Yellen seemed to suggest that one way the West could impose the cap is to ban insurance for ships delivering Russian oil above a certain price per barrel.

Europe And Asia

The European Union, the largest consumer of Russian energy, earlier this month formally approved a plan to phase out seaborne imports of Russian oil by December and Russian oil products by February 2023, a move that will force Moscow to look for other markets.

China and India have been snapping up most of the Russian oil that the EU has forgone.

The EU and Britain also agreed to bar their companies from insuring tankers carrying Russian oil, which could potentially limit the amount delivered to Asia, thus worsening the global oil supply crunch and driving prices even higher. The International Group of Protection & Indemnity Clubs in London insures about 95 percent of the global oil shipping fleet, according to Rystad Energy, an Oslo-based research firm.

The new policy under consideration by the G7 would apparently create a carve-out to allow those shipments of Russian oil to continue if below a certain price.
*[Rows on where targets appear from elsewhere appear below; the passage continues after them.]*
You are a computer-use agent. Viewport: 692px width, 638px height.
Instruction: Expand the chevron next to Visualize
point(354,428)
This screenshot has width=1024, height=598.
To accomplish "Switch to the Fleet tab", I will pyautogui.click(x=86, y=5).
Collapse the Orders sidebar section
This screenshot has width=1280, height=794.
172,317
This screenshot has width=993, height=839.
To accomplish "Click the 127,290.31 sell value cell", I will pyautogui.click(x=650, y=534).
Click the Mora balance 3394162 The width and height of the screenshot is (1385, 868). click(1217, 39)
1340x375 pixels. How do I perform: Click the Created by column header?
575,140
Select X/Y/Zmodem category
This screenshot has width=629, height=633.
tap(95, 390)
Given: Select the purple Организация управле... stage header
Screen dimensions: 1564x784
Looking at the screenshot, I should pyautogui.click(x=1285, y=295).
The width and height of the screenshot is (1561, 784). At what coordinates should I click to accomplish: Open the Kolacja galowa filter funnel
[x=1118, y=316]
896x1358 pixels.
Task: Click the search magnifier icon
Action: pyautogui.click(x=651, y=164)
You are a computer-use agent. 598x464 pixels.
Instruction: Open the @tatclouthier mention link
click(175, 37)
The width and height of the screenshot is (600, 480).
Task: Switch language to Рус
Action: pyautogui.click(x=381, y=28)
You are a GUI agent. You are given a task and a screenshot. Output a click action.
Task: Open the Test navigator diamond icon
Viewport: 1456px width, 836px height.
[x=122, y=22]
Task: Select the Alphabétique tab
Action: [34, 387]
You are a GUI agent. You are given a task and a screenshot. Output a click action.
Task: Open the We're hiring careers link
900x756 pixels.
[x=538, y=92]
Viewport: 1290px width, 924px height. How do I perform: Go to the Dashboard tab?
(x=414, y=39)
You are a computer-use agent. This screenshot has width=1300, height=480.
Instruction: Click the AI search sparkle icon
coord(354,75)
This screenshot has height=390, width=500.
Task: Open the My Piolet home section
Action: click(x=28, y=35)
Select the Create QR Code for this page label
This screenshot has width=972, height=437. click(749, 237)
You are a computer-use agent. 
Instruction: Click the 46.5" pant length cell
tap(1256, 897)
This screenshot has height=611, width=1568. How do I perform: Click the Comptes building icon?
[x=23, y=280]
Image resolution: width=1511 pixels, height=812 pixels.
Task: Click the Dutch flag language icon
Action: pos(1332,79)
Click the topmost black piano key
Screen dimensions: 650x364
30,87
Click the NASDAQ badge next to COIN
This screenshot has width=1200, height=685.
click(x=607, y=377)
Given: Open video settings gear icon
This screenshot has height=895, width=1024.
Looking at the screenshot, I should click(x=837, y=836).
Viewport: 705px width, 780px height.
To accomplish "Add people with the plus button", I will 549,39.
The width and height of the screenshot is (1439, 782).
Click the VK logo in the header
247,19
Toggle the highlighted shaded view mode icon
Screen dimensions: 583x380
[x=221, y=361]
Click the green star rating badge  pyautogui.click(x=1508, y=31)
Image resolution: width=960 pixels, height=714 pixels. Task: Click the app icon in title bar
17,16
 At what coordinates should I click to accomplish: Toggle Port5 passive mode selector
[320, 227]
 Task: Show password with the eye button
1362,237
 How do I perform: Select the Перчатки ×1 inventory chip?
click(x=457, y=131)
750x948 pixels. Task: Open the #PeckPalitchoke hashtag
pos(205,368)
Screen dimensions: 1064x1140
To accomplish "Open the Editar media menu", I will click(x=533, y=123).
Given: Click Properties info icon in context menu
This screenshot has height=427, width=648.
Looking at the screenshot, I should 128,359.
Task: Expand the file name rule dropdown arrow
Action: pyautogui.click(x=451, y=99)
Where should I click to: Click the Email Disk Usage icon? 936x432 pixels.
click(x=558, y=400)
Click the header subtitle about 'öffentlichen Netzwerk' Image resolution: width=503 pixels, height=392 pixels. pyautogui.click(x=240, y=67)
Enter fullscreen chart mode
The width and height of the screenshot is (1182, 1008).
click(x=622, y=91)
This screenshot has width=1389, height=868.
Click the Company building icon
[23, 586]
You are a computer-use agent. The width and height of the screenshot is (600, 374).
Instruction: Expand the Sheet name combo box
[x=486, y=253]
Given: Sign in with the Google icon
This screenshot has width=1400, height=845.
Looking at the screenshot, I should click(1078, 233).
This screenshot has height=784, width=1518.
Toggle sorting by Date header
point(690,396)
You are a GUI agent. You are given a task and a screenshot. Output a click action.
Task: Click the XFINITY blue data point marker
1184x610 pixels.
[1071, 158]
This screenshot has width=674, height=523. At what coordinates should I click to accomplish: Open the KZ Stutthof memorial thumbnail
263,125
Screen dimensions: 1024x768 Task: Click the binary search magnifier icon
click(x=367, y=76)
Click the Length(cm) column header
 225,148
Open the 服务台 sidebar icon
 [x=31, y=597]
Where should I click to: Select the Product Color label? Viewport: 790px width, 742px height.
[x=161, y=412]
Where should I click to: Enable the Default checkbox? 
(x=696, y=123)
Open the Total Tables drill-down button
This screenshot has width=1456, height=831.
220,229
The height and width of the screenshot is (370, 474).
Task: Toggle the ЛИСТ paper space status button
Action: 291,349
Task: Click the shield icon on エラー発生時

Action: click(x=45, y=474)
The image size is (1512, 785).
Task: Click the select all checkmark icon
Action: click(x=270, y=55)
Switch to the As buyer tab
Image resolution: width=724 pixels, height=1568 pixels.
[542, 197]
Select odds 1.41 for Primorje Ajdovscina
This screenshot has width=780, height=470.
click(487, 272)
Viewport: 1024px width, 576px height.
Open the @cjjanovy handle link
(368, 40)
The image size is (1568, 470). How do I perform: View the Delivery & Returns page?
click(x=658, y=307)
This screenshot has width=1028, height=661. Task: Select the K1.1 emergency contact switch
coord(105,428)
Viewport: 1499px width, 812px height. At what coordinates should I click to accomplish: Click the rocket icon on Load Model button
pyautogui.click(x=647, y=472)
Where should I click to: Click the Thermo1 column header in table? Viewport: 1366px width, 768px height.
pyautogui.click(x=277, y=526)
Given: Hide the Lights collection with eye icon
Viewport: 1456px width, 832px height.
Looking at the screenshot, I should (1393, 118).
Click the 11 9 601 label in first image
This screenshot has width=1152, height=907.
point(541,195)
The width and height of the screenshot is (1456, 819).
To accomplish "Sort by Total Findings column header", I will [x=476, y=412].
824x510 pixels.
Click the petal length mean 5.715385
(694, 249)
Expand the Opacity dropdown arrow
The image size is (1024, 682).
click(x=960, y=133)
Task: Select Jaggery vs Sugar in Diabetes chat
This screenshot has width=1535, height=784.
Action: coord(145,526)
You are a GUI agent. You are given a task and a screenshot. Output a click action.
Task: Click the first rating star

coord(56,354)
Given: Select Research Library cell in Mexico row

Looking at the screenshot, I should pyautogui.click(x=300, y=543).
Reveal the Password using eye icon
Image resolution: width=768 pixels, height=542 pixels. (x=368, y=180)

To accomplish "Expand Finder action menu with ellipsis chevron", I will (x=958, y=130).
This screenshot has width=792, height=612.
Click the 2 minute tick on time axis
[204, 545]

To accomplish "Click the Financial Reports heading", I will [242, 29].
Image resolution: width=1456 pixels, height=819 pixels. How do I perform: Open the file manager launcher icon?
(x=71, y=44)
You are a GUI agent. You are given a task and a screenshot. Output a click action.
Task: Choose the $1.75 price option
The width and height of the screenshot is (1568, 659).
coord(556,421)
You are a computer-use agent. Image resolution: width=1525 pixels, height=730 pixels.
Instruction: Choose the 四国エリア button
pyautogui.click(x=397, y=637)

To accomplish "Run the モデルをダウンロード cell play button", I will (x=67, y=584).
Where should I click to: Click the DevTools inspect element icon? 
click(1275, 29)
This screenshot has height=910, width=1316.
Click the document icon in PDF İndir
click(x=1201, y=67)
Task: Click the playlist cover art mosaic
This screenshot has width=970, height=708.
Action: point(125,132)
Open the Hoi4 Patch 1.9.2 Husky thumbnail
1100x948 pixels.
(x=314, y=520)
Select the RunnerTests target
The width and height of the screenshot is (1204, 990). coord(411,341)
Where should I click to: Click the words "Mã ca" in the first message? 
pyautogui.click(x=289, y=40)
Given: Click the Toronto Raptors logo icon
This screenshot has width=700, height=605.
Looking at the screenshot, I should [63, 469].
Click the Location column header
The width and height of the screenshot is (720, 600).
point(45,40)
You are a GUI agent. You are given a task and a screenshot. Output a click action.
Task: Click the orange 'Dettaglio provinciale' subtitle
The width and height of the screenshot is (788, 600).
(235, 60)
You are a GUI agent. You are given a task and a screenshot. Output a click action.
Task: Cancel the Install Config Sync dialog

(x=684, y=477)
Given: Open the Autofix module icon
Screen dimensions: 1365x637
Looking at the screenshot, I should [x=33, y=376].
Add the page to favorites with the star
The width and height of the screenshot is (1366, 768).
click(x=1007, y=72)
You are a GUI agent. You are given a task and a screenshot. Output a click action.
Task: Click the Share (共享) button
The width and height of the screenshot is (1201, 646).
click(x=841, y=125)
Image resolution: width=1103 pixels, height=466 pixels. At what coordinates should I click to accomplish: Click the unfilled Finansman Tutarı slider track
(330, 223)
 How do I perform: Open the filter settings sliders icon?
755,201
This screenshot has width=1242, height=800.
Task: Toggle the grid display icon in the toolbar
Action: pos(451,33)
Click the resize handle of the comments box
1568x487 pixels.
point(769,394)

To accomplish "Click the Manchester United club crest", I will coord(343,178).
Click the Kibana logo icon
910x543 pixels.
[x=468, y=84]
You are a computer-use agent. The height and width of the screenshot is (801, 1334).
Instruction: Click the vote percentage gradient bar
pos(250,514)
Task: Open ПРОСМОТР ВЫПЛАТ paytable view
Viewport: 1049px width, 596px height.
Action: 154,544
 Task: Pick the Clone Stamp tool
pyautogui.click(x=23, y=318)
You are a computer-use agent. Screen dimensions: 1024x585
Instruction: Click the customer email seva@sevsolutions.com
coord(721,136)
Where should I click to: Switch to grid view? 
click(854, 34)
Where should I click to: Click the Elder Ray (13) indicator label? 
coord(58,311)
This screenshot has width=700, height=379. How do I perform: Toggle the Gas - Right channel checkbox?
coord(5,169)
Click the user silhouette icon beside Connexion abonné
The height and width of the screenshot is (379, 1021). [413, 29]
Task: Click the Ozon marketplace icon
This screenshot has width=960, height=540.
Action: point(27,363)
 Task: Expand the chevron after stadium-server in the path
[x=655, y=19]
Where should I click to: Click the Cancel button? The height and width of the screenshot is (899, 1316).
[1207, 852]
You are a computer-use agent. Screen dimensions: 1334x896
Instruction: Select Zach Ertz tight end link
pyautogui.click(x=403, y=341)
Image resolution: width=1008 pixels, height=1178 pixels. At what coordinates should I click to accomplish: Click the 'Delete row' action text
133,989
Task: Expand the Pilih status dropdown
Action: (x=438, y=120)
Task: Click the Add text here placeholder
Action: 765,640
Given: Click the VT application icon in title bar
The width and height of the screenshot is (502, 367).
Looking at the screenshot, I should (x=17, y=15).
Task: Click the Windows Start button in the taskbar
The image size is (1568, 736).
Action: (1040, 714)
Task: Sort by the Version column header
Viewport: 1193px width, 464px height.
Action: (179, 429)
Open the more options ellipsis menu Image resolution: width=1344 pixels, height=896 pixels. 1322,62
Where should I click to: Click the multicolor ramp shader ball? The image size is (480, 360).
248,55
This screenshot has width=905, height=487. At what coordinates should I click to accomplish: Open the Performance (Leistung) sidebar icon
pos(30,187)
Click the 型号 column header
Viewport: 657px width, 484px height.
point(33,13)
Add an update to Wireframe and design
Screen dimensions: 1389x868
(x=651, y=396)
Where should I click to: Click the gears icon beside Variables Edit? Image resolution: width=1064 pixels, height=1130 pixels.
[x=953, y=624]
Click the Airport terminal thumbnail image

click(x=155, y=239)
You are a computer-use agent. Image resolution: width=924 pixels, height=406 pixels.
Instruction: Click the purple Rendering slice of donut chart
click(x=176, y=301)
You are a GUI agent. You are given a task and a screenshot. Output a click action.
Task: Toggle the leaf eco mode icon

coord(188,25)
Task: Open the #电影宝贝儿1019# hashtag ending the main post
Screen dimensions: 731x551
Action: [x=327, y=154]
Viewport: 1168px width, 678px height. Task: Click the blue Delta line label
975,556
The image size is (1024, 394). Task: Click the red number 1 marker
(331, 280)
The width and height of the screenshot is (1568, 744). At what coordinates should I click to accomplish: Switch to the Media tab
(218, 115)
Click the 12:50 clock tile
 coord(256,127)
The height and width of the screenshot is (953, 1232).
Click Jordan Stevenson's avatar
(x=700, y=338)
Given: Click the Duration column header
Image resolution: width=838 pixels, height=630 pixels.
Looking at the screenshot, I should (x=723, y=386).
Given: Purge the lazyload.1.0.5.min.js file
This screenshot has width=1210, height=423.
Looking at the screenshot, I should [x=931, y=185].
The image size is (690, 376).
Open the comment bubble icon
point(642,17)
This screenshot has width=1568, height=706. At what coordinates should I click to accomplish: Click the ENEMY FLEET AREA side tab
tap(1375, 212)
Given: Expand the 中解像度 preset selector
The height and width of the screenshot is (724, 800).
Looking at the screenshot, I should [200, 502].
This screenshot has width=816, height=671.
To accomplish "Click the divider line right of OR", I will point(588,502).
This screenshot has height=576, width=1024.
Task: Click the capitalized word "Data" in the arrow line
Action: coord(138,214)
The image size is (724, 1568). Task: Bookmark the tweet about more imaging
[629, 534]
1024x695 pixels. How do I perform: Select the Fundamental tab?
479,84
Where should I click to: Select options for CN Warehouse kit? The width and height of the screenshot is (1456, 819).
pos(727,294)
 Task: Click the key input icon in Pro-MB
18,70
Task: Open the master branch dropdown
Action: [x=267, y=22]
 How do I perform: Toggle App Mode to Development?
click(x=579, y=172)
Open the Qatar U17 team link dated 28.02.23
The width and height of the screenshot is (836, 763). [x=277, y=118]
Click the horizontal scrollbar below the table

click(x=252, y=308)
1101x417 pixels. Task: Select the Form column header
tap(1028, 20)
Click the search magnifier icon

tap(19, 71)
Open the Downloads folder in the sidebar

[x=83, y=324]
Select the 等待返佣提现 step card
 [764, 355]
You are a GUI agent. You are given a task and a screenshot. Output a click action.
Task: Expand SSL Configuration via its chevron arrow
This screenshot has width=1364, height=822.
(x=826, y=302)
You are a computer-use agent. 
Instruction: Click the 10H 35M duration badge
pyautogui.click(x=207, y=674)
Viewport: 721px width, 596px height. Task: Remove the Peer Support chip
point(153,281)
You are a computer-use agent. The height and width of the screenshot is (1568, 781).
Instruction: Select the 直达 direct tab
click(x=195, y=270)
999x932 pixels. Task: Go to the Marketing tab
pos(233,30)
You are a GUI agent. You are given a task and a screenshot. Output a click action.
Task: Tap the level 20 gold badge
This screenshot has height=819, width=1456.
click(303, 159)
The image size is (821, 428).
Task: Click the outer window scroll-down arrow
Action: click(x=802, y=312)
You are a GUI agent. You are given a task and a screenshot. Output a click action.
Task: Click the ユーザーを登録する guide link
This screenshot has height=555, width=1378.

But a price cap on Russian oil might not mean a discount for its buyers. Why not? Because the West is looking for ways not just to deprive Moscow of money it can use to fund the war but to put that money to work for Ukraine.

Protesters hold signs as they gather near the LUKoil headquarters in Brussels on May 13 to call for a boycott. LUKoil, Russia's second-largest oil company, produces 2 percent of the world's crude oil.

Protesters hold signs as they gather near the LUKoil headquarters in Brussels on May 13 to call for a boycott. LUKoil, Russia’s second-largest oil company, produces 2 percent of the world’s crude oil.

Amos Hochstein, a senior adviser for global energy security at the U.S. State Department, told a Senate hearing earlier this month that the Biden administration and European allies are looking at a “variety of options” to rebuild Ukraine with Russian energy revenue.

He said the administration wants to make sure that “nobody’s profiteering” from the Western sanctions imposed on Russian energy, a reference to the $30-a-barrel discount India and China are currently receiving.

However, China could help Russia get around the price cap, and presumably any revenue diversion, “by accepting inferior Russian insurance,” Rystad said in a June 23 note.

‘No Return To Profit’

Craig Kennedy, a fellow at Harvard University’s Davis Center for Russian and Eurasian Studies, earlier this year proposed an alternative policy to reduce the Kremlin’s energy revenue while setting aside money for Ukraine’s reconstruction.

Kennedy suggested that Western nations bar all Russian oil imports except those purchased through a specialized body, which would receive the market price from the buyer but pass on only the cost of production to the Russian company, or about $20-$25 a barrel, setting aside the remaining cash into a fund for rebuilding Ukraine.

Russia exported about 4.5 million barrels a day of oil and oil products -- or nearly half its production -- to Europe prior to the February invasion of Ukraine.